Research Context

Digital scholarly editing typically involves the creation of an authoritative version of primary textual sources  that can be read on and utilises the affordances of computers. Some notable exceptions aside, the field of  digital scholarly editing to date has largely been occupied with producing machine-readable surrogates of  printed materials such as books, manuscript, historical documents or epistolary correspondences, using web  technologies to facilitate familiar features such as annotation, editorial elaboration, glosses and links to other  supporting materials, or metadata that enables materials to be classified or searched. Digital editions which  treat born-digital materials or avail of the affordances of statistical methods are very rare. 

Some notable exceptions do exist: Digital Fiction Curios is a virtual reality  experience that houses works of electronic literature by UK-based digital artists Andy Campbell and Judi  Alston, while Newcastle University’s Poetics of the Archive allows users to explore their  Bloodaxe Books collection using network visualisations of word associations contained within the 1,500  digitised items. At a grander scale, HathiTrust Research Center Analytics allows  users to perform computer-assisted text analysis on user-created collections of its volumes using out-of-the box tools. Such projects demonstrate the affordances of using computers in the production of digital editions,  and what might be achieved in the use of computers to curate born-digital content, and indeed, make  analytics and distant reading an inherent part of the archival process.  

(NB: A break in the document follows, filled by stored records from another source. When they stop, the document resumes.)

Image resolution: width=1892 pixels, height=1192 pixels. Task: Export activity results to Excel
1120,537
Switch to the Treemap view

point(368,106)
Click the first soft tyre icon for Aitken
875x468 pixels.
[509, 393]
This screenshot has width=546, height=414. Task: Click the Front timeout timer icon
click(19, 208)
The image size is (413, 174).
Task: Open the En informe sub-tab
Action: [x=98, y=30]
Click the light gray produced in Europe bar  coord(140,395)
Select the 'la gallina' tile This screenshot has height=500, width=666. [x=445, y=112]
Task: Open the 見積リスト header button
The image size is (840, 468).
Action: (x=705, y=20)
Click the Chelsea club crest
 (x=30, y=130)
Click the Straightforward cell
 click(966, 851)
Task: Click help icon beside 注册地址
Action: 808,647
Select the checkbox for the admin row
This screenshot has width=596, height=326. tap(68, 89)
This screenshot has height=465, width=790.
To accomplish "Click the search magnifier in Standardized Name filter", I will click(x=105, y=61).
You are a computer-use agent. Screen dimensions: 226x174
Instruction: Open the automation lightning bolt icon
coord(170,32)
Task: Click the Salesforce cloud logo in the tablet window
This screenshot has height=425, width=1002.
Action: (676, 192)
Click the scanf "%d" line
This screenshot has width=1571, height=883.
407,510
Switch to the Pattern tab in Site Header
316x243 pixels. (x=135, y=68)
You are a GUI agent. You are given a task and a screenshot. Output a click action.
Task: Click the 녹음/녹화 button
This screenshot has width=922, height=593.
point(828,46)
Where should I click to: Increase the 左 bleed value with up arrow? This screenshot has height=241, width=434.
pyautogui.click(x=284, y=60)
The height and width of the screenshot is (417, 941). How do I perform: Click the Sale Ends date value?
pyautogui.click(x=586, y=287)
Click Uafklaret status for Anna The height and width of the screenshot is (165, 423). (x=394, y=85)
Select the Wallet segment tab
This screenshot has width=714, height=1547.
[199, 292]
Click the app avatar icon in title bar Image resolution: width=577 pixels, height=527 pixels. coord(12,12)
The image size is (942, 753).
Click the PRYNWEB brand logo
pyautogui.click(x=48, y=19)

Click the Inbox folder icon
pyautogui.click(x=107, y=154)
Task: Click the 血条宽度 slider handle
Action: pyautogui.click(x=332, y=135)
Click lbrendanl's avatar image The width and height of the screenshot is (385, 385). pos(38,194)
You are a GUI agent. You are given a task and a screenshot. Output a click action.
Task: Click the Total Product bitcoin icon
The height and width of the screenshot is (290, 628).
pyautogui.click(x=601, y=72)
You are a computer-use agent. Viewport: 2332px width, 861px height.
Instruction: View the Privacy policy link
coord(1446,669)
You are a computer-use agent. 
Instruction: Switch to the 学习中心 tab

But these exemplars also demonstrate how digital scholarly editing and publishing, despite having  “matured as a field” (Schreibman, 2013), has much to achieve in terms of reproducibility, feasibility, and methodological  integration. Digital Fiction Curios is an engaging and immersive approach to curating works of born-digital  electronic literature, but it is a creative endeavour and expressive experience in itself before it is an analytical  tool suited to studying the older works of Campbell and Alston it has archived (for more on ‘electronic literature’, see Heckman et al., 2018). Poetics of the Archive marries  the importance of facsimiles with novel, computer-assisted analytical techniques, but users are limited to  using one of three methods, and so can only use this feature of the archive to inform a very narrow set of  research questions. HathiTrust Research Center Analytics offers a comprehensive set of tools for analysing  its digital library, but it has been designed largely with remediated print-content in mind. None of these  archival systems are readily reproducible: they are either closed systems that have been purpose-built for  very specific content, or major collaborations built on substantial funding.  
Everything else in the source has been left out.